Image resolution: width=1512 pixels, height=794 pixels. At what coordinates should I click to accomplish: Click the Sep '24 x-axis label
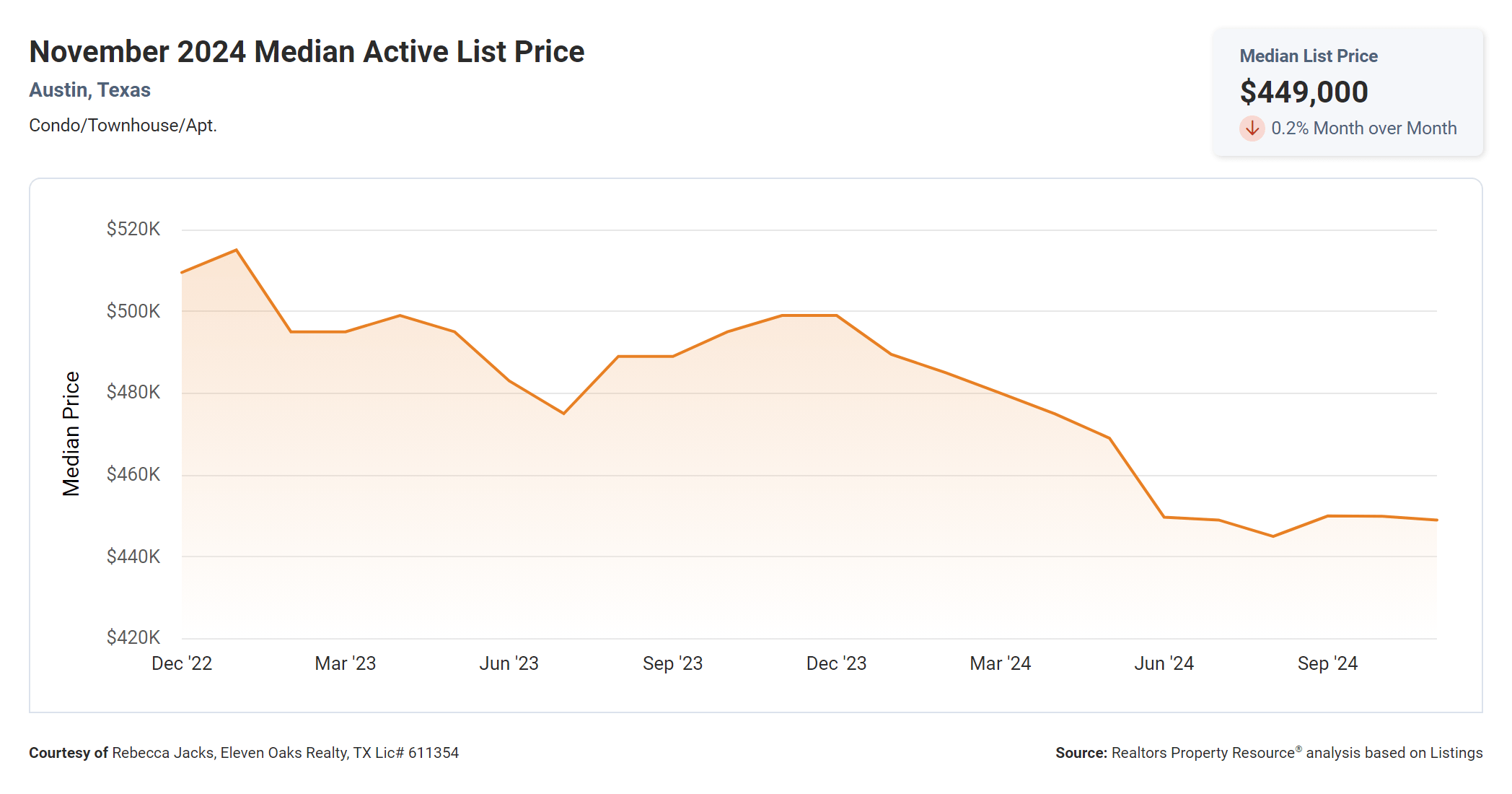point(1327,663)
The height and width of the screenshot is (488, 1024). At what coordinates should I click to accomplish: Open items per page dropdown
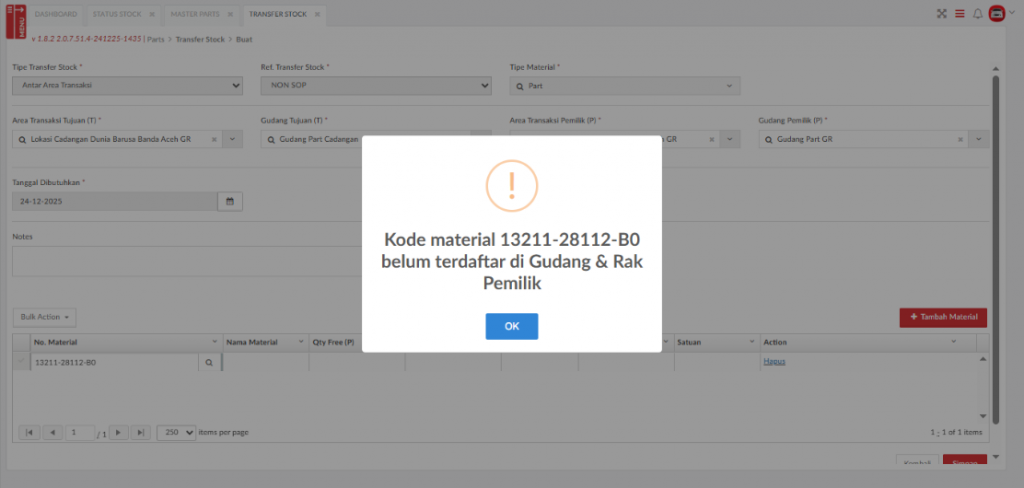[176, 432]
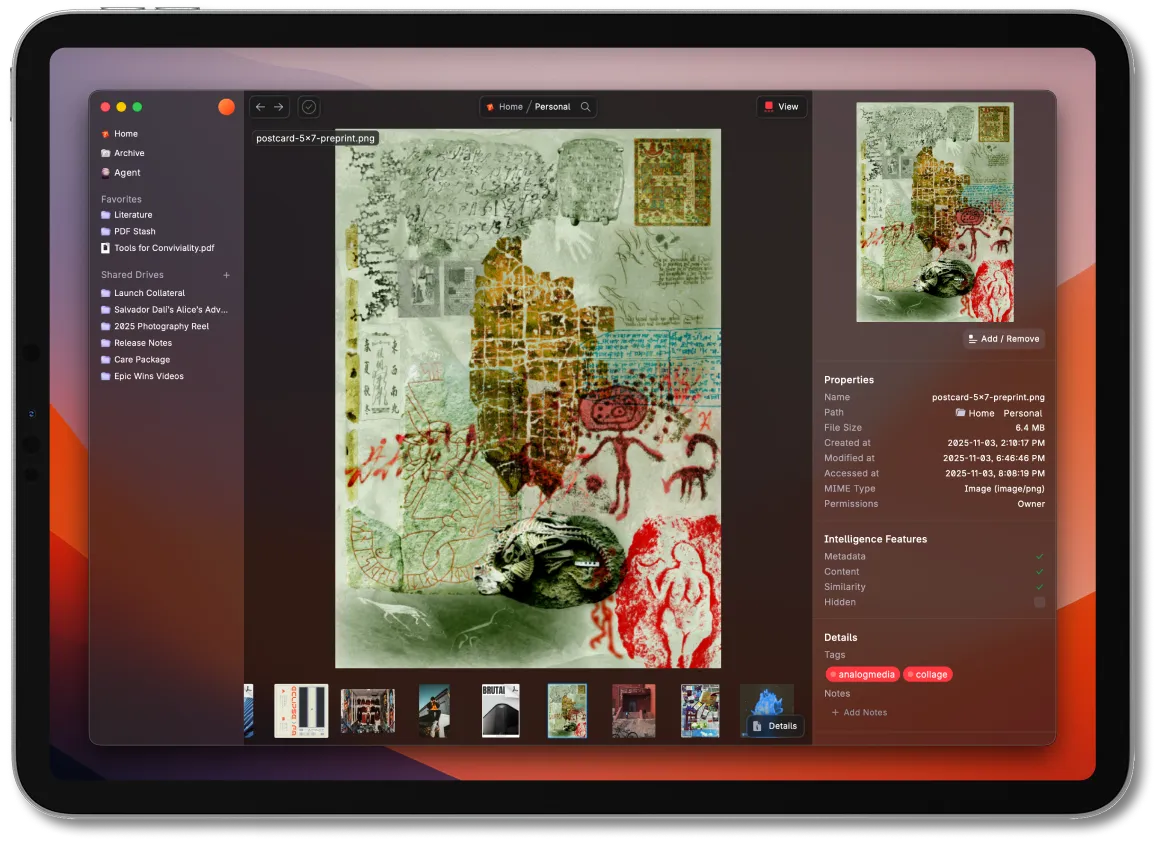Click the back arrow navigation icon
The image size is (1163, 844).
tap(260, 107)
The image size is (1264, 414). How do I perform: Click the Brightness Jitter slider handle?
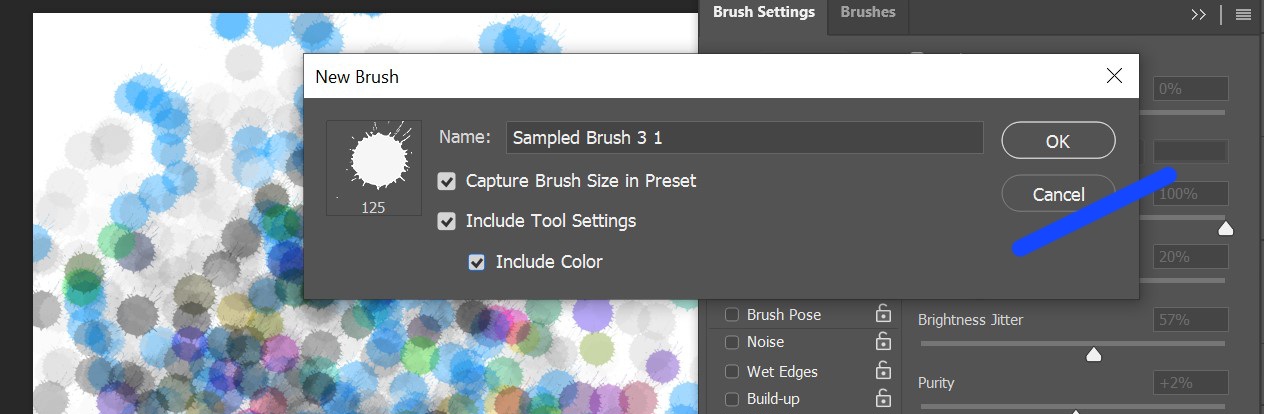click(x=1094, y=354)
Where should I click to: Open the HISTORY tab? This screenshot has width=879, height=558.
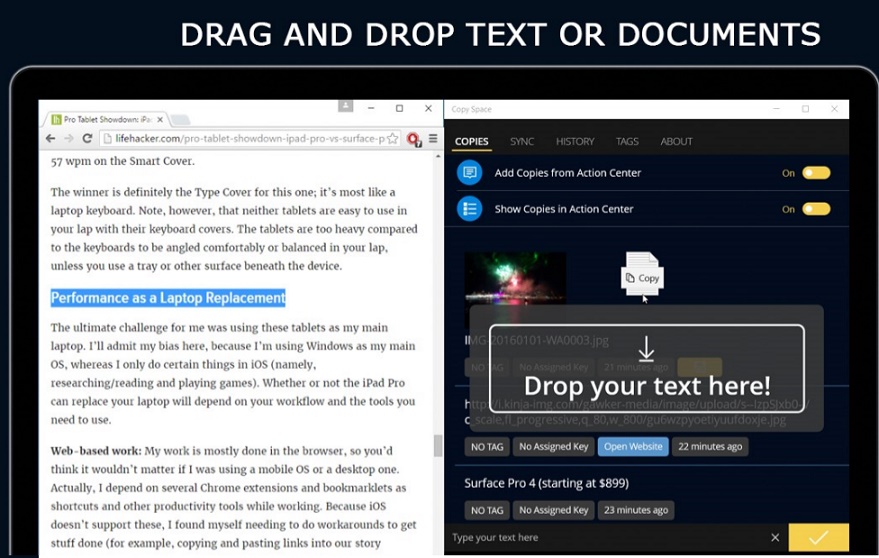(x=575, y=141)
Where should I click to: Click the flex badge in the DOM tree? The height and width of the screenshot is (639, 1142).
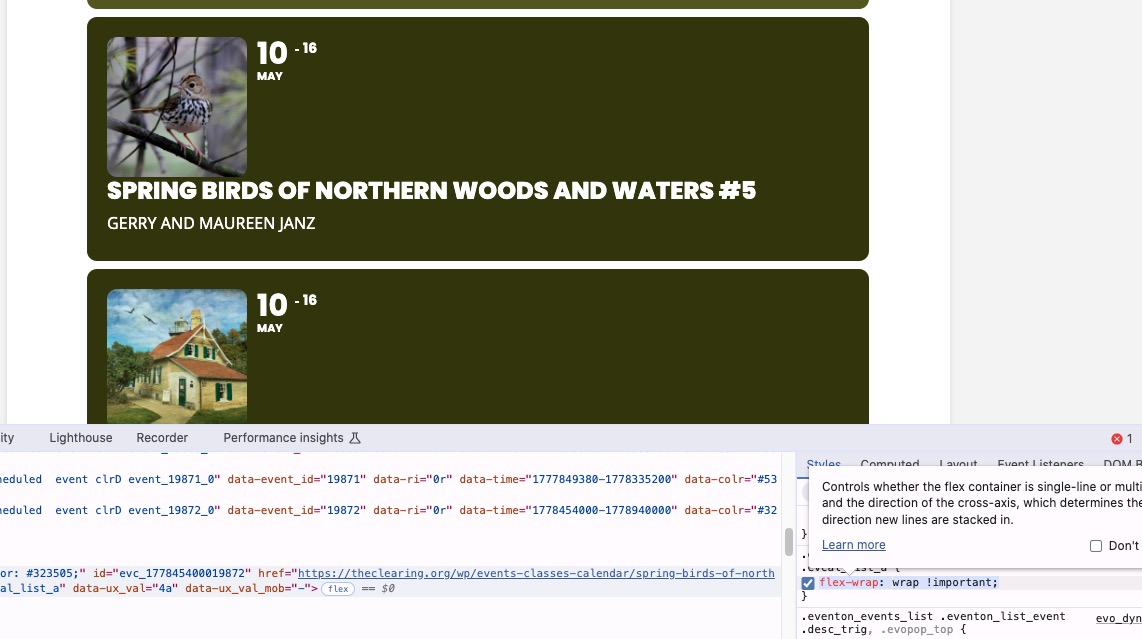(x=338, y=589)
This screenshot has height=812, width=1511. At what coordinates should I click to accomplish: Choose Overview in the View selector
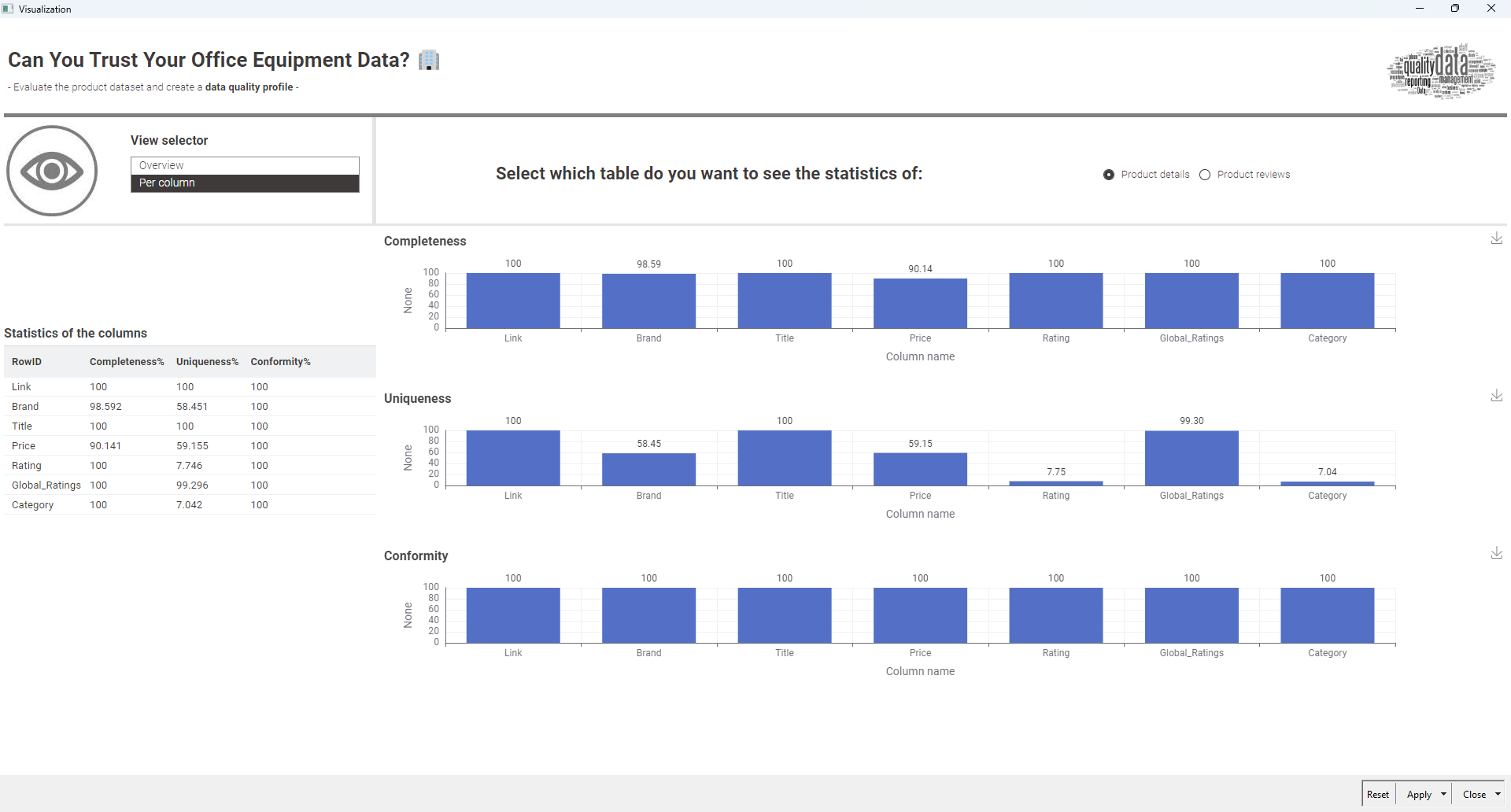click(x=245, y=165)
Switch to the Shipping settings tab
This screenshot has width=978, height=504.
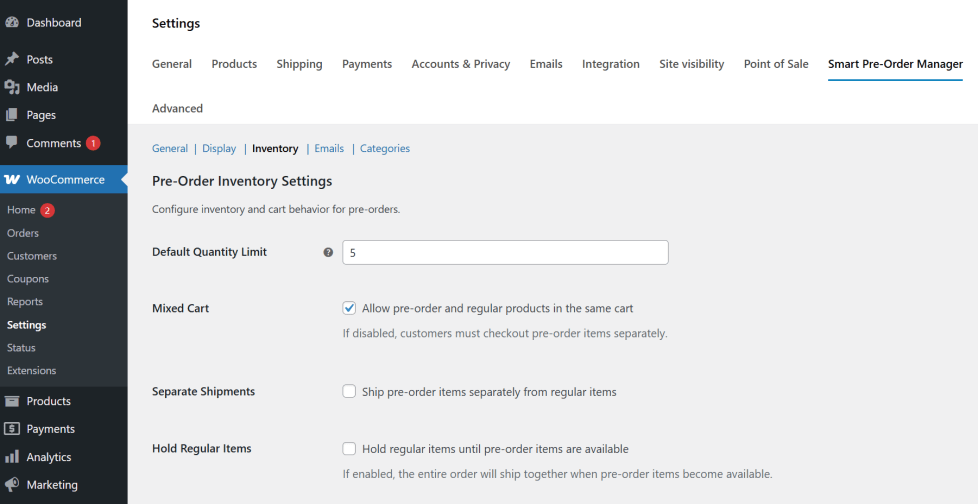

■ TASK STATEMENT ■
Each line from the one containing "Where should I click to: Open" through the last line of the listing must be copied exactly, and the pictures must not be.

■ YOUR SOLUTION ■
Where should I click to: Open the HISTORY tab? This screenshot has width=879, height=558.
(x=575, y=141)
Where should I click to: Click the flex badge in the DOM tree? The height and width of the screenshot is (639, 1142).
(x=338, y=589)
This screenshot has height=812, width=1511. At what coordinates should I click to accomplish: Choose Overview in the View selector
click(x=245, y=165)
Switch to the Shipping settings tab
This screenshot has width=978, height=504.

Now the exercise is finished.